Stored items

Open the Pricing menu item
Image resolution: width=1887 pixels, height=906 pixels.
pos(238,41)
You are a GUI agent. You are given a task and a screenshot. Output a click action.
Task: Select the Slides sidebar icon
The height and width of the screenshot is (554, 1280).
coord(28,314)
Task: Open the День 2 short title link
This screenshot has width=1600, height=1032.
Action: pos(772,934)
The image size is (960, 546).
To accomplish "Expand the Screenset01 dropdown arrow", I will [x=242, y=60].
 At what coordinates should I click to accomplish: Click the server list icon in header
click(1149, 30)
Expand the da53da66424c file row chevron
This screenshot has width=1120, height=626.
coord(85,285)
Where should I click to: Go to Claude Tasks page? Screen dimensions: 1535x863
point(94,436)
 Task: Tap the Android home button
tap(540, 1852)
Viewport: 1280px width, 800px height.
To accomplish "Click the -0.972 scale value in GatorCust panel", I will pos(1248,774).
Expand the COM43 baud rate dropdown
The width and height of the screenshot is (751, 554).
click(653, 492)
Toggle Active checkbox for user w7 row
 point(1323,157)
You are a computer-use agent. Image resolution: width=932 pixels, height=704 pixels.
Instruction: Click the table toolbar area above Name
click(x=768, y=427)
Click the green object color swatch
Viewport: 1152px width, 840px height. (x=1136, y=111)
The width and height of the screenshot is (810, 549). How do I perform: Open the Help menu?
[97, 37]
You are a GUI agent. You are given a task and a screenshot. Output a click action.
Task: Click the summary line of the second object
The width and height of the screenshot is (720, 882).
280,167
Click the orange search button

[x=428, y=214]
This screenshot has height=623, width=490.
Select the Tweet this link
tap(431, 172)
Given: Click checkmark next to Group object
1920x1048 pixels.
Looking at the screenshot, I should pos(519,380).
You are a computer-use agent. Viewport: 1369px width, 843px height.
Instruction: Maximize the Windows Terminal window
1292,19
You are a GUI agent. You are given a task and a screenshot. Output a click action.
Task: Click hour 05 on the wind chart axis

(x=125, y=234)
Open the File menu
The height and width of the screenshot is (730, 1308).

Goal of the exercise
Starting at the top of the data above, repeat every line exactly until the line containing "The image size is (960, 546)." has been given, then stop.

Written answer
Open the Pricing menu item
Image resolution: width=1887 pixels, height=906 pixels.
pos(238,41)
You are a GUI agent. You are given a task and a screenshot. Output a click action.
Task: Select the Slides sidebar icon
The height and width of the screenshot is (554, 1280).
coord(28,314)
Task: Open the День 2 short title link
This screenshot has width=1600, height=1032.
Action: pos(772,934)
The image size is (960, 546).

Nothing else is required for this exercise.